La puesta en escena del Unicaja no fue la mejor. Salvo la primera canasta de Eric, desde el poste bajo, el Burgos salió mucho más entonado gracias, exclusivamente, a Alex Renfroe. Él solito se bastó y sobró para anotar 10 puntos sin fallo y conducir a los suyos al 7-12 que reflejaba el electrónico en el ecuador del primer cuarto. Norris Cole se veía incapaz de frenar a su compatriota y enseguida apareció por el parquet Alberto Díaz para poner orden. Y tanto que lo puso. Como que él mismo comenzó una racha de triples que continuaron Brizuela y Bouteille, este en dos ocasiones, para cerrar el primer acto con un contundente 26-17. Un parcial de 19-5 en el que también tuvo mucho que ver Nzosa. El joven, que este lunes cumple la mayoría de edad, estaba radiante con su madre en el palco tras año y medio sin verla.

Tabak, muy cuestionado, necesitaba una reacción rápida si no quería ver peligrar la victoria antes del descanso. Así que volvió a tirar de Renfroe, que no le falló. Le pusieron más ganas para defender el perímetro y por ahí cortaron la sangría anotadora local. Lo bueno para los malagueños es que el resto de compañeros del base con pasaporte bosnio apenas aportaban. Además de que acciones individuales de Cole o de Jaime Fernández mantenían o incluso aumentaban la renta. A poco más de un minuto para el descanso, el Unicaja sacaba músculo (47-35). Y para músculo, Rubén Guerrero. Un mate, grito liberador incluido que se escuchó hasta en Marbella, y un taponazo sobre la bocina a Rabaseda, llevaron el encuentro al descanso a un 49-39.

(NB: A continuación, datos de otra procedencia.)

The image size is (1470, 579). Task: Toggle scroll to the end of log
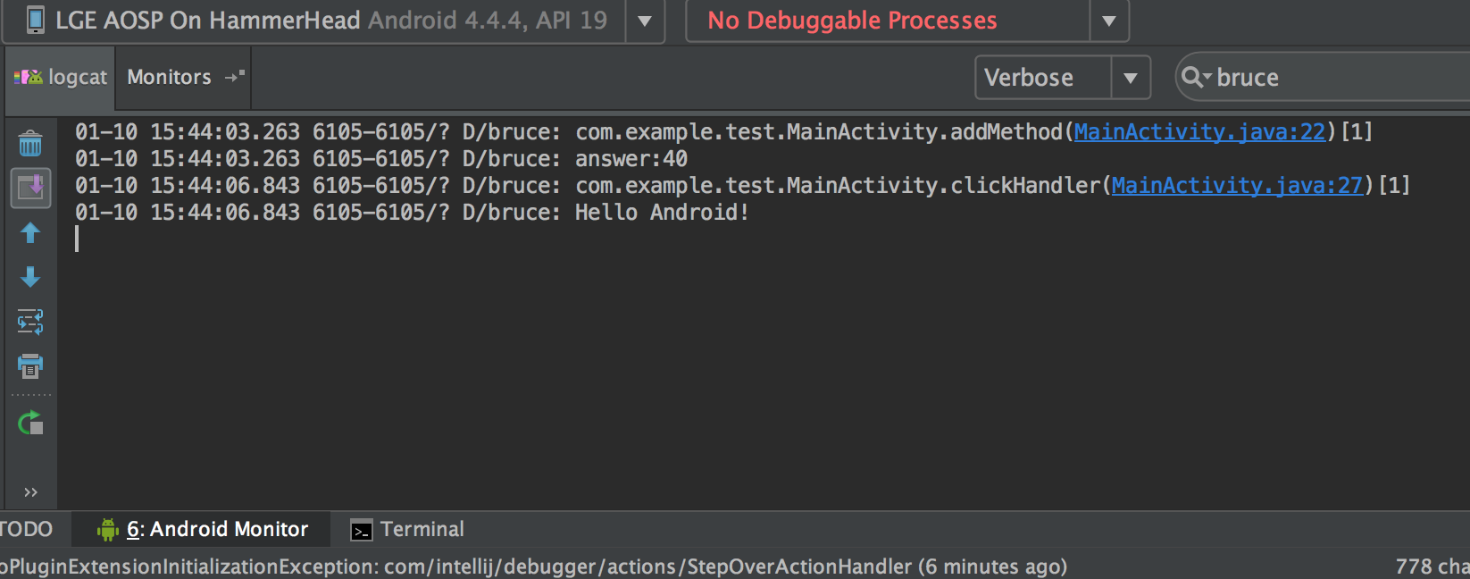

La salida de vestuarios no fue la mejor de los de Katsikaris. Benite tomó el relevo anotador de Renfroe y por fin encontraron con cierta comodidad a Kravic, que en los cambios defensivos se quedaba debajo del aro con los bases cajistas. Una superioridad que hizo al Burgos meterse de nuevo en el choque (56-50, min. 22). Había que resetear de nuevo el plan. Y por ahí apareció Francis Alonso en cancha para con un 3+1 poner de nuevo tranquilidad en las masas (67-53, min. 26). A partir de ahí, con ataques pocos fluidos de unos y otros, especialmente de los cajistas, se entró en los últimos diez minutos con diez arriba (75-65).

El partido sólo lo podía perder el Unicaja. Porque los de Tabak demostraron que su nivel actual está muy por debajo de las expectativas. Con Renfroe ya sin el estado de gracia de la primera parte, pero con alguna buena acción de Gamble, se pusieron a 7 (77-70). Pero la regularidad no es lo suyo. Volvió Nzosa a cancha, apretaron las tuercas en defensa y con muy poquito más sentenciaron con un triple de Cole de esos que hacen pupa al rival (87-72, min. 36). No hizo falta que los cajistas anotaran casi nada más para ganar el duelo (89-78) un encuentro con el que se rompe la racha de cuatro derrotas seguidas y sigue manteniendo sus opciones de estar en la Copa del Rey en Granada.

Unicaja: Cole (17), Jaime Fernández (7), Bouteille (15), Abromaitis (11), Eric (7), Barreiro (0), Brizuela (13), Díaz (5), Alonso (6), Guerrero (4), Nzosa (4).